Locks of the Dam



Sorry for the fuzziness of these two shots, but they’re the best I could get. The ill-lit nighttime one shows is taken from our boat, showing all the other boats being shoe- horned into the second (of five) locks of the Three Gorges Dam, at around midnight on the last night of our cruise. Many of us stayed on deck the whole time to watch the process. It’s amazing. It’s now three weeks later, and I didn’t take notes, but if I recall, each lock raises or lowers ships about 22 meters or so, and they’re one after another. Right now, the first lock is not yet functional since the water level has not risen above the level of the second lock yet. Anyway — it was intensely cool, though in an industrial sort of way, not in the beautiful nature of the gorges sort of way. The really fuzzy shot is from the bus after we’d toured the Dam and learned more about it. It shows the step-like progression of the five locks, from outside and downstream.

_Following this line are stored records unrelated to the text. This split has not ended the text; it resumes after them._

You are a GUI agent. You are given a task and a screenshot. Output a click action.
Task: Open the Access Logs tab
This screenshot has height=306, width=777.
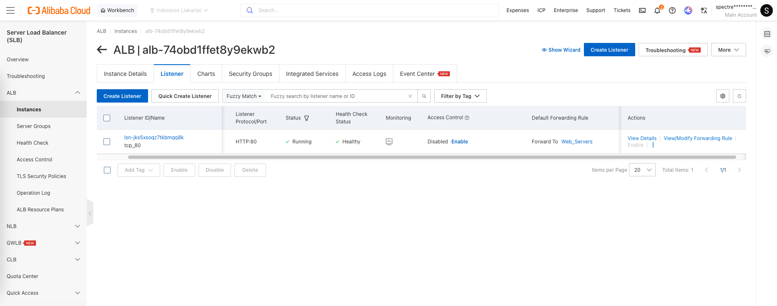(x=369, y=74)
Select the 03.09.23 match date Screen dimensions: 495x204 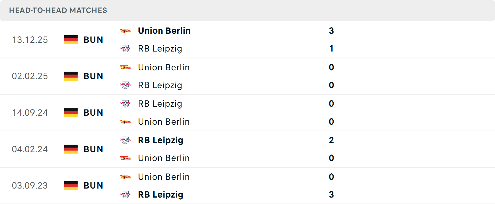[x=30, y=185]
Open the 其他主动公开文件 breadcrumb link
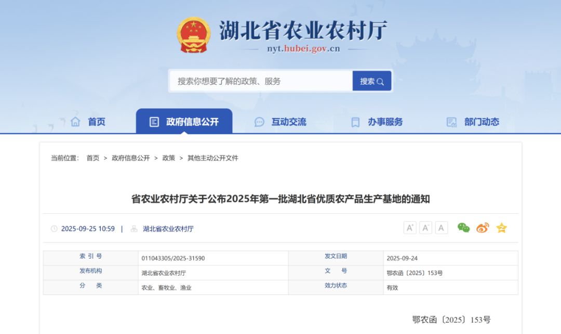 (x=213, y=158)
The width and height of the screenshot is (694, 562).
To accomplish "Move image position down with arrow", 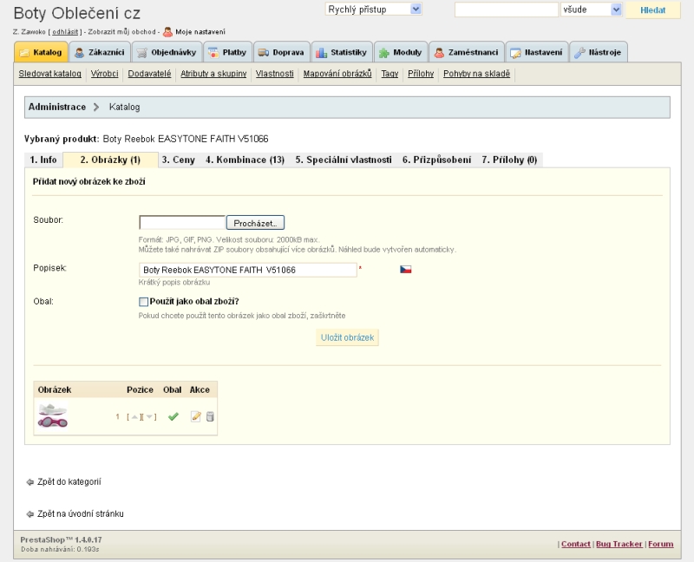I will tap(149, 417).
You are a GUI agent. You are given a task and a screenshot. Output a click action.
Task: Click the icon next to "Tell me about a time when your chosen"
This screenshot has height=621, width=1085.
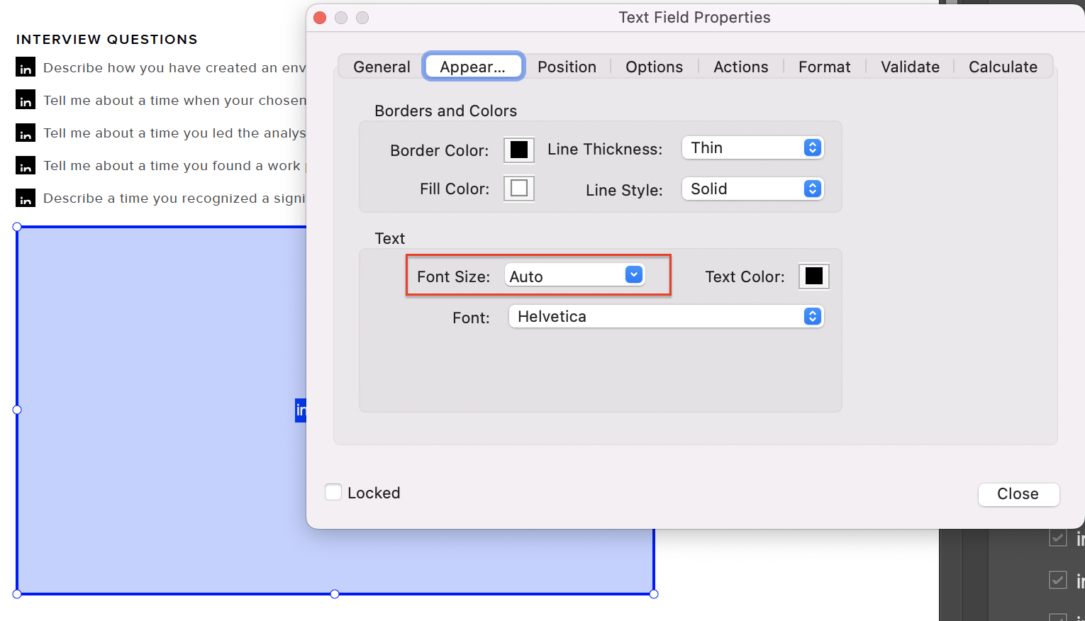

One has mixed emotions about the dam: having lived through power outages all summer in Nanning, I know China’s need for more power. I also know Americans (and many others) are in no position to criticize China very effectively since we dammed many of our greatest and most beautiful rivers and natural areas (Glen Canyon, anyone) thirty and more years ago. (Quite aside from how greedily Americans consume energy of all origins.) And indeed, the Gorges are still quite awe-inspiring and beautiful as they are — even in the mist — as you’ve seen. Yet how much more awe-inspiring would they be, if they were another 120 meters or so taller than they are now?

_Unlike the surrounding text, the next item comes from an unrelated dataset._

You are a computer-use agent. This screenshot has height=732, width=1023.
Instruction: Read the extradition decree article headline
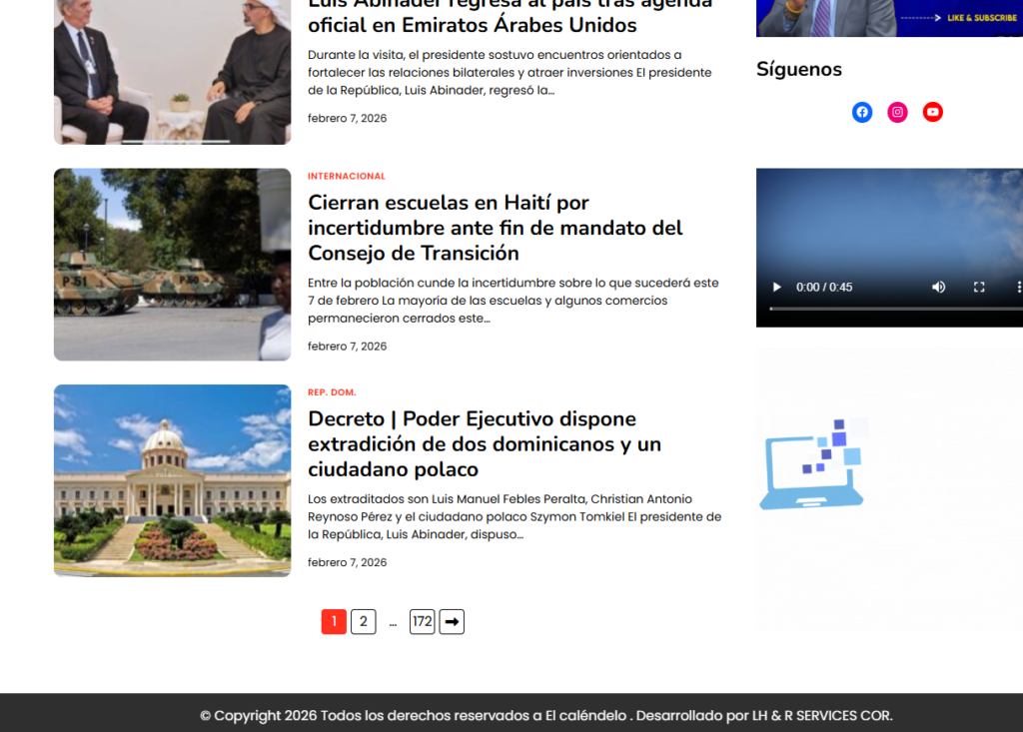click(486, 443)
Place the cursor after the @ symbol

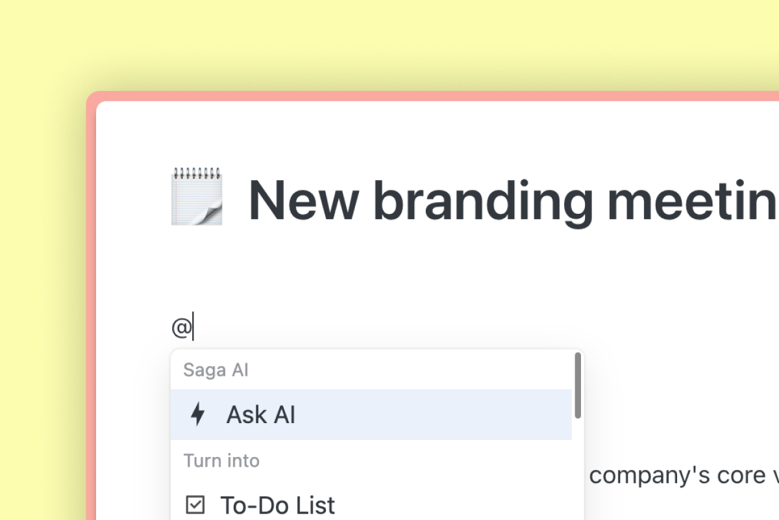[x=193, y=328]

The dam itself falls roughly 1/3 of the way into the third gorge, heading downstream. This means the water through the last part of the third gorge is lower, and the height of the cliffs is a bit more dramatic. But, whether due to the dam construction or the relative proximity to a major city (Yichang, where we ended), there are generally more towns and houses through this part than through the other two gorges we went through. Also, perhaps, by that point we knew the trip was nearly over and were ready for our next destination?